Inching closer to self-publishing

I am closer — much closer — to self-publishing.

 I would be giving up a dream. Traditional publishing is my big dream, I think, because it’s external validation. Someone gives you a big shiny star, someone picks you for the dodgeball team. I was always the last one chosen for the dodgeball team. This might be why I have a dysfunctional relationship with the whole traditional publishing process — I want to be picked for the team and I still end up on the sidelines.

I’m still not easy about self-publishing, because I don’t know how to get people to read my book. I can’t just plop my book on the virtual bookshelf next to the other million people on the virtual bookshelf and expect people to read it. The quality of the books on the virtual bookshelf vary from very good to very poor, because not all people who self-publish go through the dev editor and beta-reader process like I do. How do people figure out what’s good to read? The rating system. How do books get read in the first place so they can earn those stars?

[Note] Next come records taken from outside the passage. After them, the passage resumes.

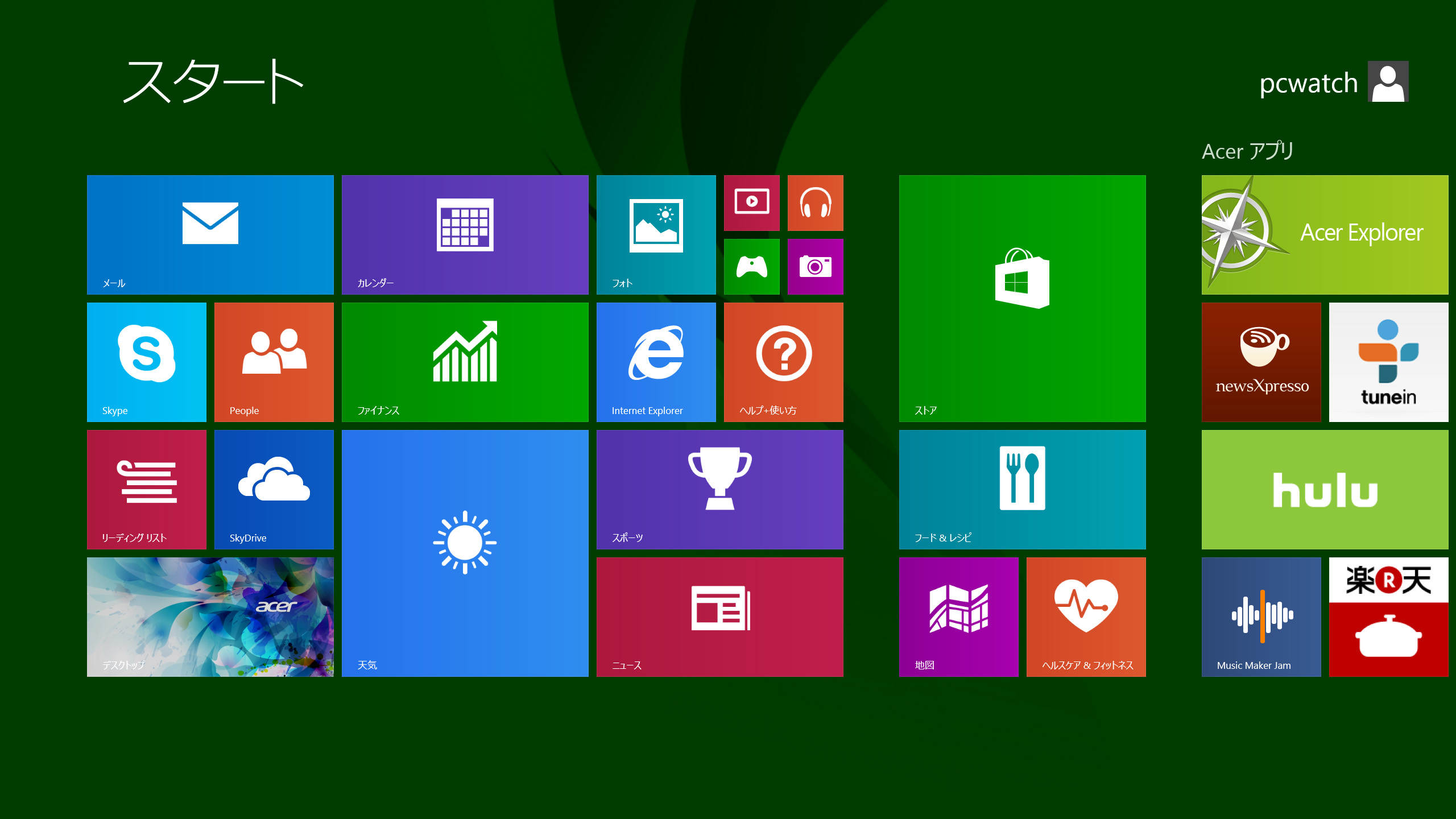Open the Acer Explorer compass tile
Image resolution: width=1456 pixels, height=819 pixels.
pyautogui.click(x=1325, y=234)
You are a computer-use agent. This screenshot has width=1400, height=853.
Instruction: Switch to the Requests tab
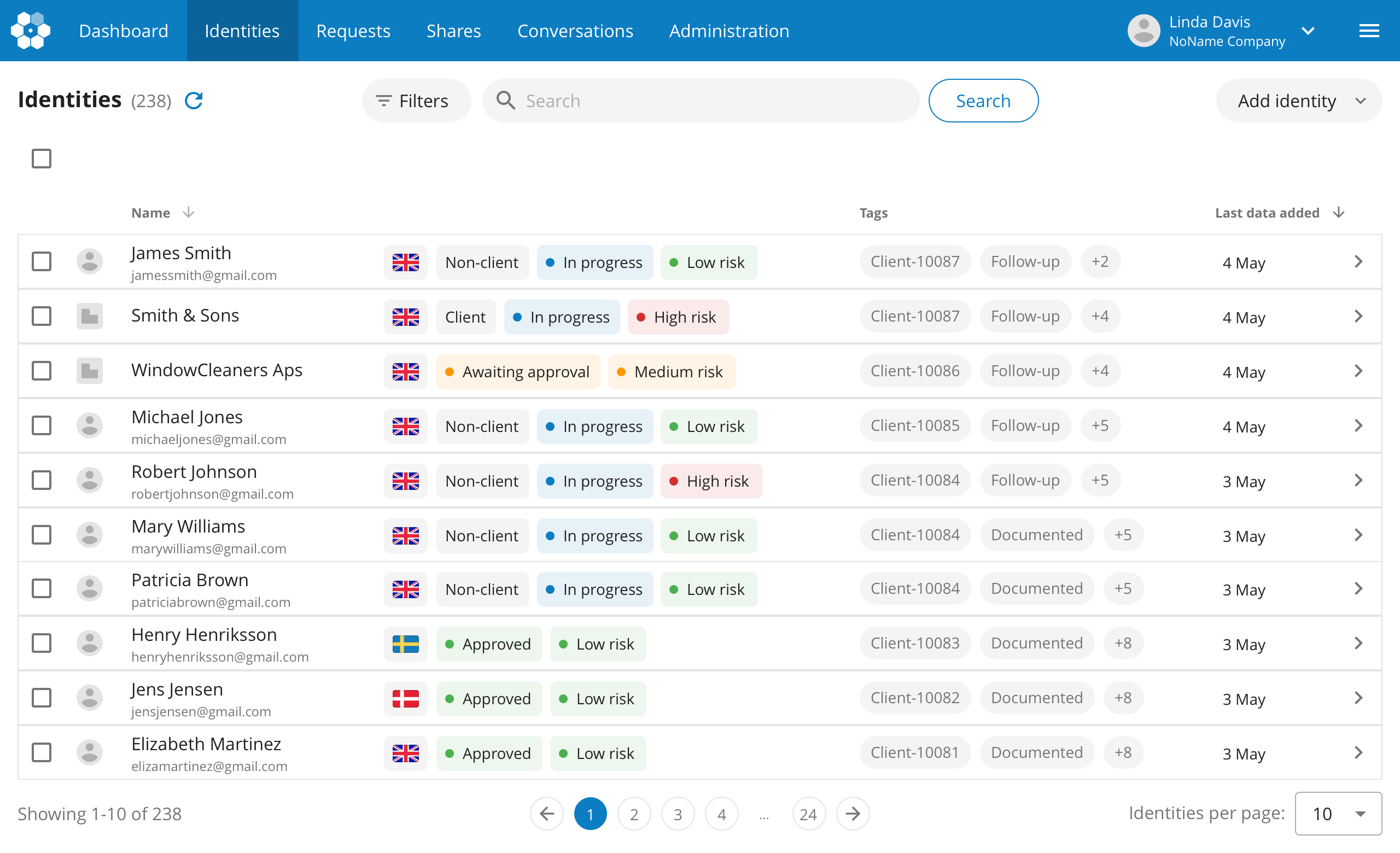(x=353, y=31)
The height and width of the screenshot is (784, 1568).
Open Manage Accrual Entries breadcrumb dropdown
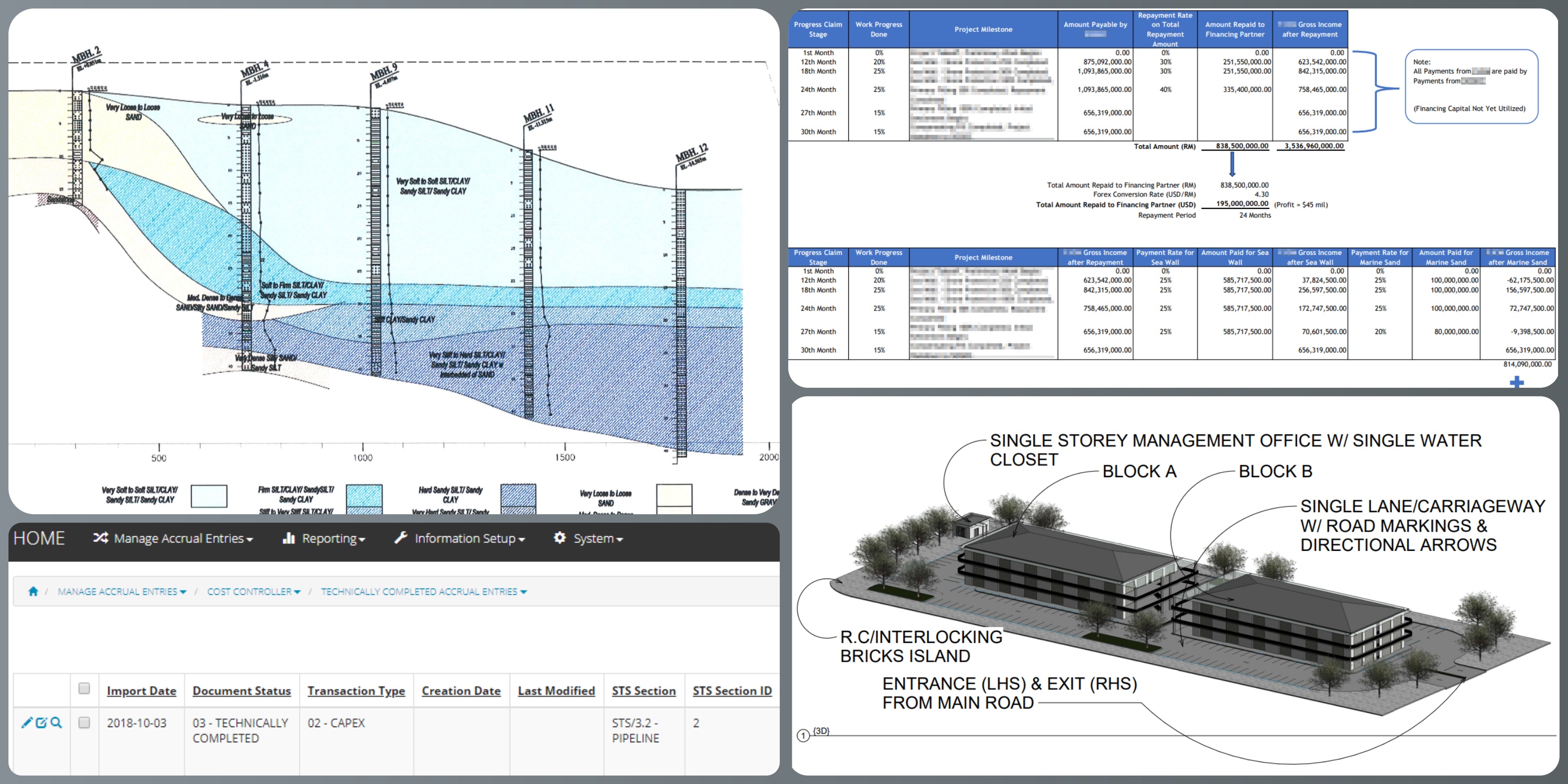122,592
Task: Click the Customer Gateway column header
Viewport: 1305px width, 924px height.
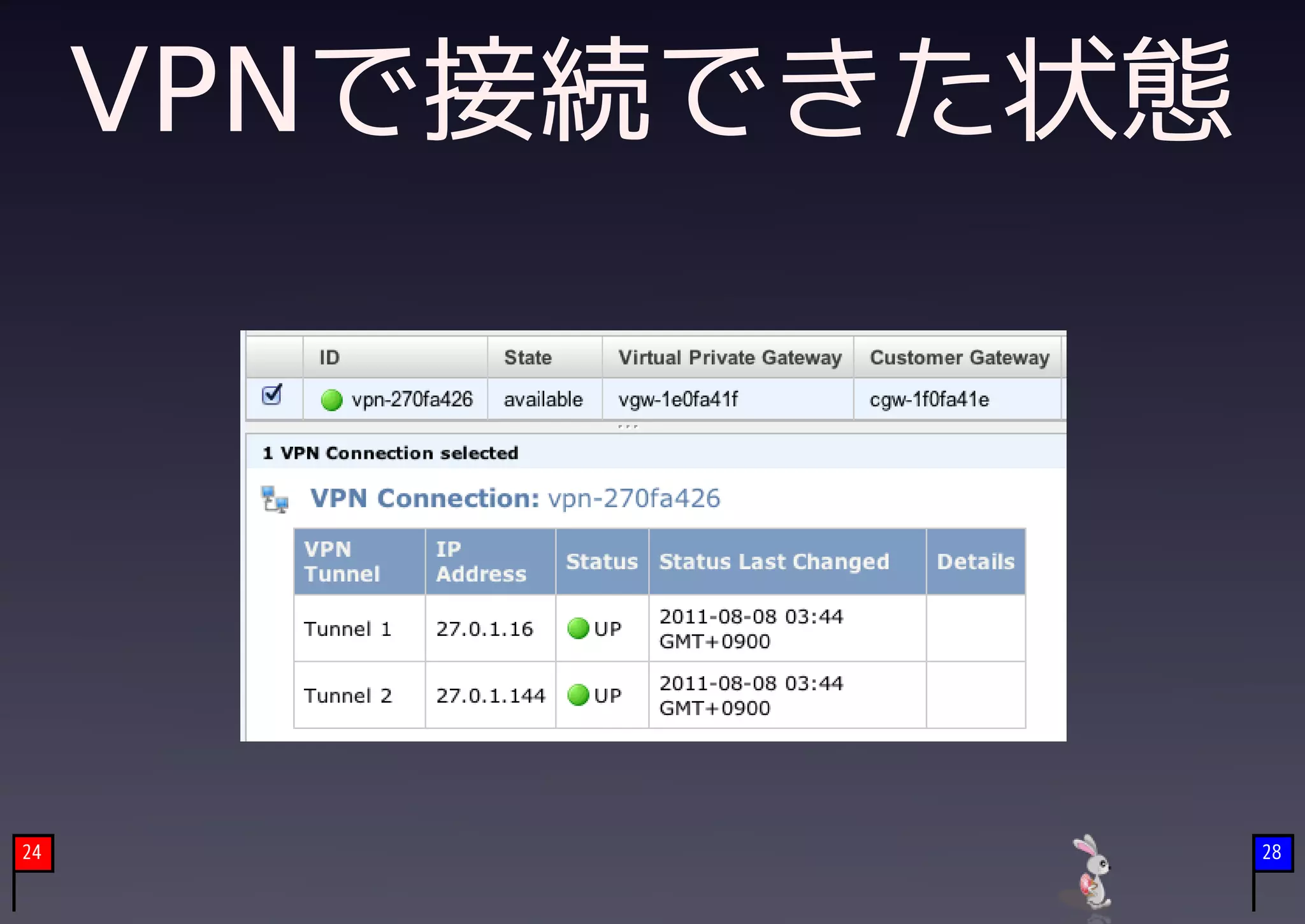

Advertising and self-promotion.

I have to figure out how to self-promote, hoping I can get someone to read what I have to offer. I wish someone could do that for me, but I don’t anticipate having any money to pay for that.  Even offering it for free — you can do this sometimes, but if you make it free all the time people think you’re giving it away because you have to.

I feel a certain peace, now, thinking of self-publishing. My career doesn’t end with the rejections. I am not trapped on the sidelines of the dodgeball game. I will wait out the rest of the queries I still have out — rejections or six months out, whichever comes first. Then, if no agents take me on, I will self-publish Prodigies. And hope for the best.